A subway ride in Beijing

I rode the subway today back to the Westin hotel from Beijing's Capital Museum.  The subway was fairly empty by Beijing standards.  Most seats were taken and some people were standing.  At one stop some seats empty out and a family of four gets on, a grandmother, grandfather, mother, and son.  They head for an empty seat.  The child, a plump five or six year old, plops on the seat ahead of his grandmother.  His mother hurriedly tries to shush him out of the seat.  His grandmother stands closet to the seat, but the child is bewildered.  The mother starts talking sternly to her son.  People are starting to stare.  Such disrespect of one's elders in simply unacceptable here.  Then again, he is only a child, does he know better?  He squirms and pushes back against his mother.  One of the men sitting across from this situation looks up at me.  Sheepishly, he smiles.  The subway car is observing a middle class family losing face, and there is a white man aboard.

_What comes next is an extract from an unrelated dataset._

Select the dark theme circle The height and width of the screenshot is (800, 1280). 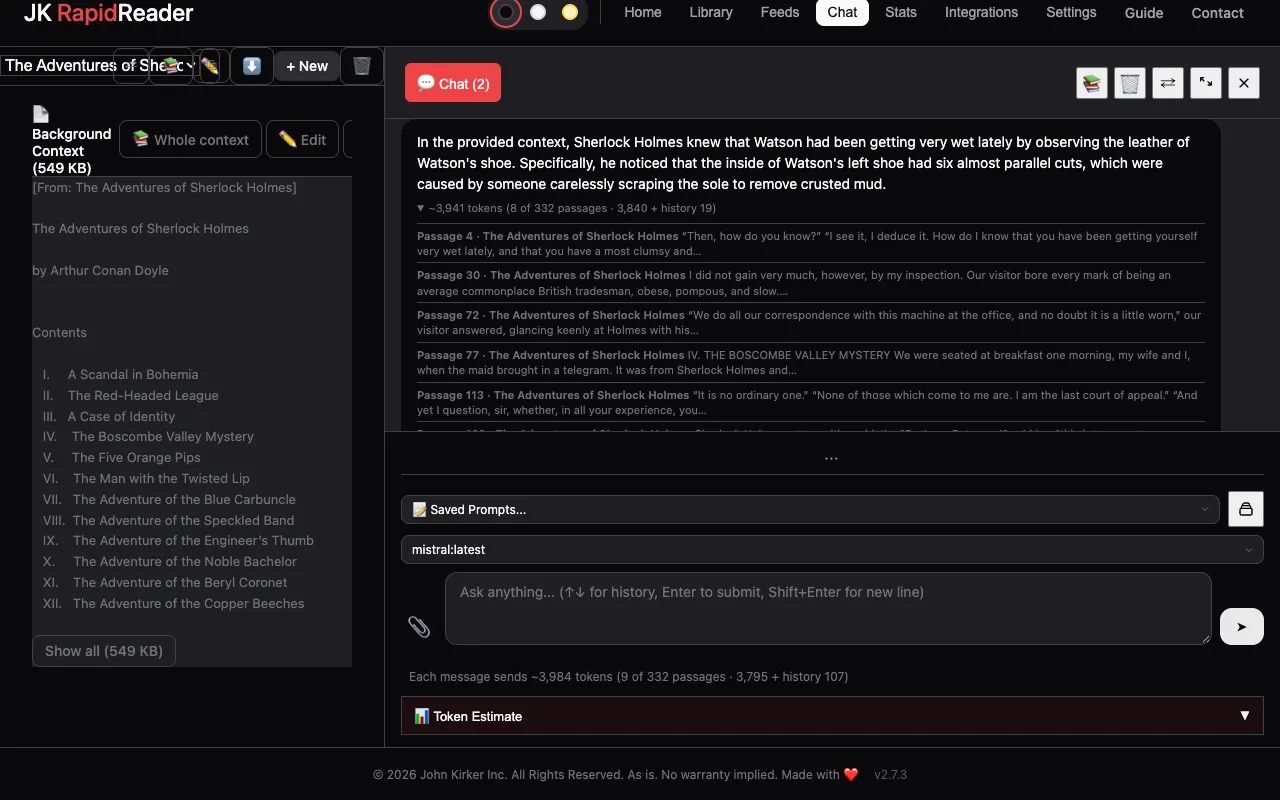pos(506,12)
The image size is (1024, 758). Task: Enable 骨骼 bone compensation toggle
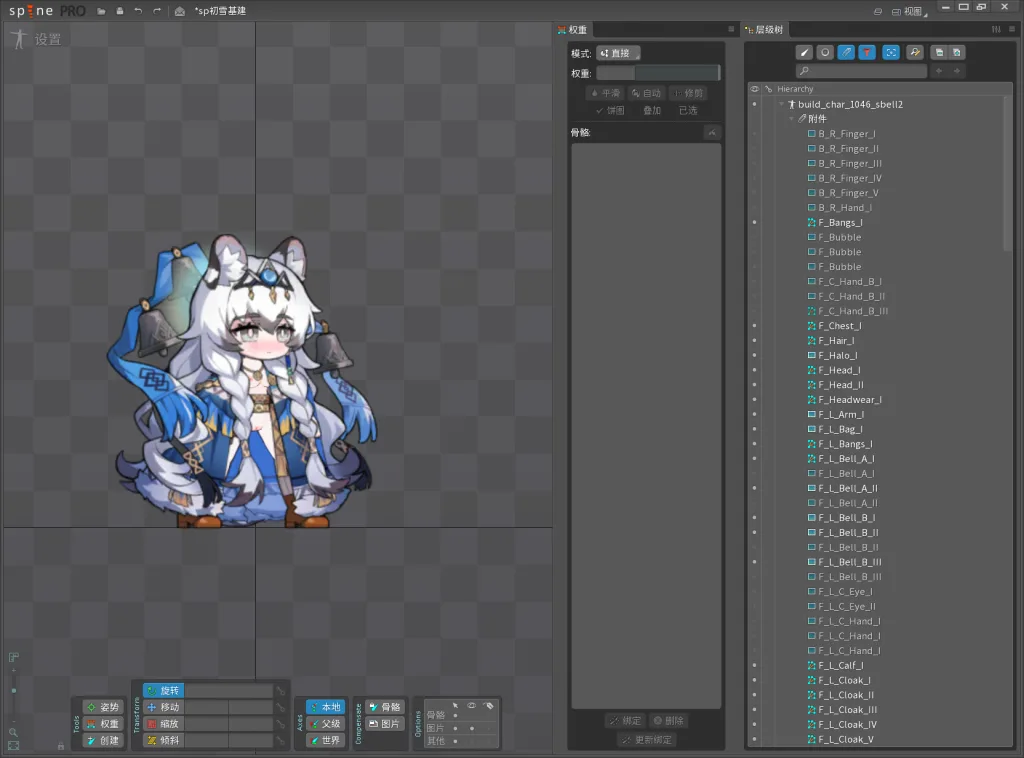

The mother, using a combination of stern words and pushing, eventually convinces the son to move.  His grandmother takes his seat.  And just like that, the commotion settles and all returns to normal:  passengers are staring into space, talking to each other, reading.  The child has stopped crying and started gawking at me.  He is their only one.  And unless they pay a hefty penalty, he'll remain the only one.  And his now-flustered grandmother, who probably usually feeds him candy and spoils him to tears, is now thinking, however briefly, that this might be a good thing.